| Study material |
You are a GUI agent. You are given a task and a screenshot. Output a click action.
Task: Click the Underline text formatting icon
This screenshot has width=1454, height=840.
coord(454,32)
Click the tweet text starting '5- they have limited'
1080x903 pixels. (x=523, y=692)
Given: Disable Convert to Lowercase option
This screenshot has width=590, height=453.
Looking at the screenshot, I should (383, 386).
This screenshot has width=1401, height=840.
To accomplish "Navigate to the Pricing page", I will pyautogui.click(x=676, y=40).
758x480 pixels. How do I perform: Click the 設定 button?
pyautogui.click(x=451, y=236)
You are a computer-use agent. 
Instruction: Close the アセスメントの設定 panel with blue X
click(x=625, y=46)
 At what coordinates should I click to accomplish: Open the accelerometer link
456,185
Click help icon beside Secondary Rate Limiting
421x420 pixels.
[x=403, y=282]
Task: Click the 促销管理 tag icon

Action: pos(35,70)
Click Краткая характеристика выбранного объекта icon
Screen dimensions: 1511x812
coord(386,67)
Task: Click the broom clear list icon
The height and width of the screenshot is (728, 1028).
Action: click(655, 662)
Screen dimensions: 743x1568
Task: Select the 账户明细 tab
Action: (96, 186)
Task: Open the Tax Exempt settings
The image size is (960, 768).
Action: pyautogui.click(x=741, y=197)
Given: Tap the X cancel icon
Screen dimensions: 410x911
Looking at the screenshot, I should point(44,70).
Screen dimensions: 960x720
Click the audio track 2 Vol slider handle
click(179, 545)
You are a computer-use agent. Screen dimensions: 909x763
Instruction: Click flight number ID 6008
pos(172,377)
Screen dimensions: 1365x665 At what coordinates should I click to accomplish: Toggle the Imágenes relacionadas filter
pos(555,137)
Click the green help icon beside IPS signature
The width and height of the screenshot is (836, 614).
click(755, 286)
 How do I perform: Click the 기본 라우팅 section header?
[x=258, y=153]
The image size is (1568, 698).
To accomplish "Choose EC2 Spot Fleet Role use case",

| Aim of the exercise |
Copy out all lines of the material containing the word "agent".

| Output for this exercise |
You are a GUI agent. You are given a task and a screenshot. Output a click action.
You are a computer-use agent. 
You are a computer-use agent. Screen dimensions: 909x763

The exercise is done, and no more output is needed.